Courts in other nations began to impose other types of remedies, however, this legal termination of a firm was said to be excessive. The establishment and execution of the oppression ground have been facilitated by this growing willingness to offer alternative reliefs. Courts were more likely to discover oppression since they were never constrained to impose the punitive remedy of incarceration if injustice was demonstrated (the conditional limb).


In this respect, until lately, the one and only recourse for conditions where "fair and equitable" circumstances applied in Singapore was the company's winding up. There have been fewer occurrences of corporations being wound up as a result of giving an alternative relief, such as a buy-out. The Singapore Court of Appeal ruled at the time of Sim Yong Kim v. Evenstar Investment Pte Ltd. saying that even in just as well as equitable winding-up proceedings, this "winding-up order" can be customised to resemble any "buy-out order". This also used the practise of maintaining the wind-up demand to give both the sides some time to come up with a new agreement.



Conclusion


While demonstrating that the company's affairs are harmful to specific representatives is fairly straightforward, demonstrating that liquidation of the firm is "just and equitable" reduces the extent of this redress.
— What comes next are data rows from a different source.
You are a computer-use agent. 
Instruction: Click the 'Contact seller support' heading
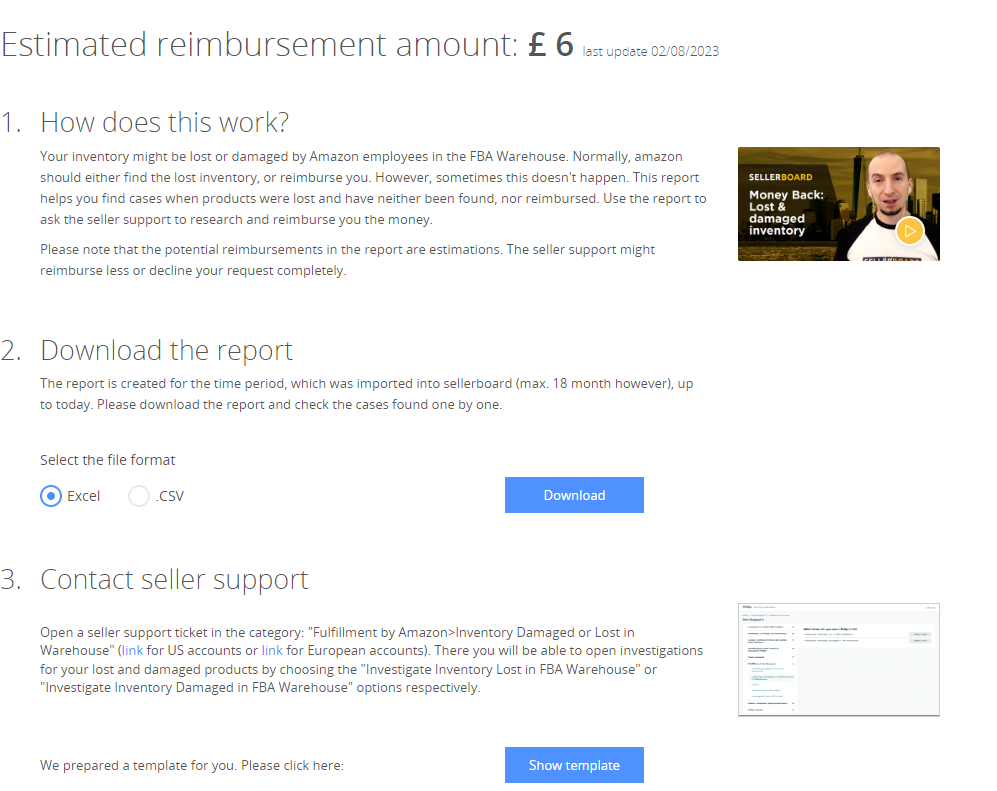click(x=174, y=580)
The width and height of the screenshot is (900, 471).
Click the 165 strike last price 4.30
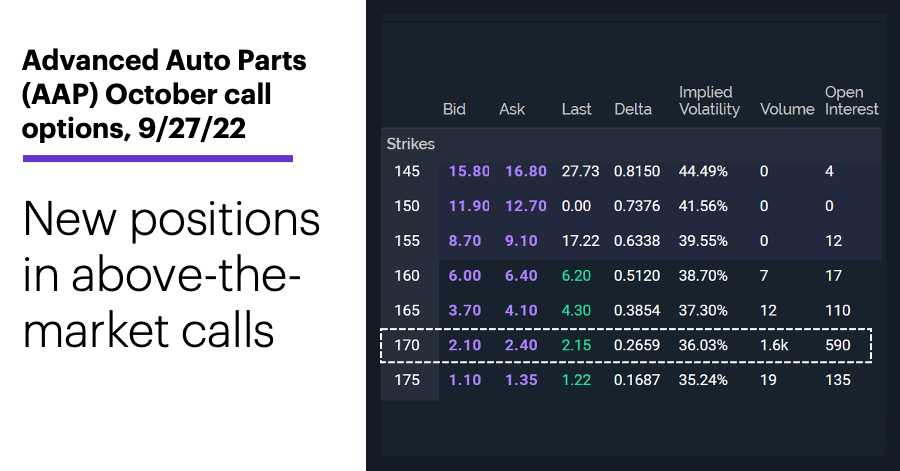click(576, 310)
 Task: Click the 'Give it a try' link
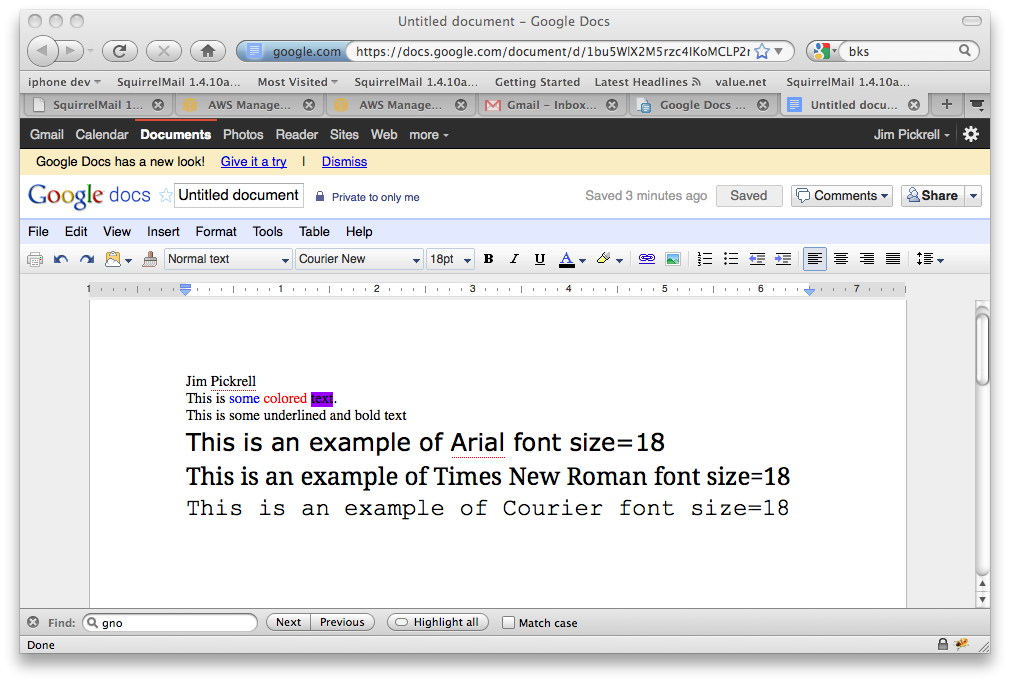click(x=253, y=162)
Again, the terms ‘just and equitable’ themselves pose a greater problem. The 'just and equitable clause' gives the courts enormous power. The courts have held that the absence of a reference to a statute will not prohibit the court from issuing a winding-up order28. The courts, on the other hand, have established certain limitations under which this power can be utilised. However, the court's primary concern is the company's efficient operation, which is in the best interests of the shareholders. There is nothing prohibiting the court from applying this section and ordering the company's winding up if the court believes the firm is solely a deception to the shareholders, or that the corporation's goal is to cheat the creditors, or that the company is not functioning as it should. Section 242 of CA 2013 says that the conditional character is a substantial hurdle for investors looking for redressal. Additionally, India's oppressive measures have stayed restricted in contrast to neighbouring nations that already have improved their legislation over centuries. The latest Tata Consultancy Services ruling acts as a warning that Parliament needs to widen the remedies. Given the current developments, it would be unwise to anticipate that the legislature will make significant changes to resolve outstanding issues, such as whether a trio of remedies – oppression, prejudice, and mismanagement – is required, which is likely to cause substantial crossover, or whether integration, like in England. Furthermore, for these cures, an existential dilemma is whether their evolution as an alternative to a single medicine still holds true today. Due to a lack of legislative attention, courts will be responsible for interpreting existing legislation to define conduct that is punishable, a function they have played for more than half a century. The key to doing so is to assess issues against a set of criteria. The key is to analyse matters against the criterion of striking a line between adhering to the principle of corporate democracy while also safeguarding susceptible shareholders from behaviour that warrants judicial intervention.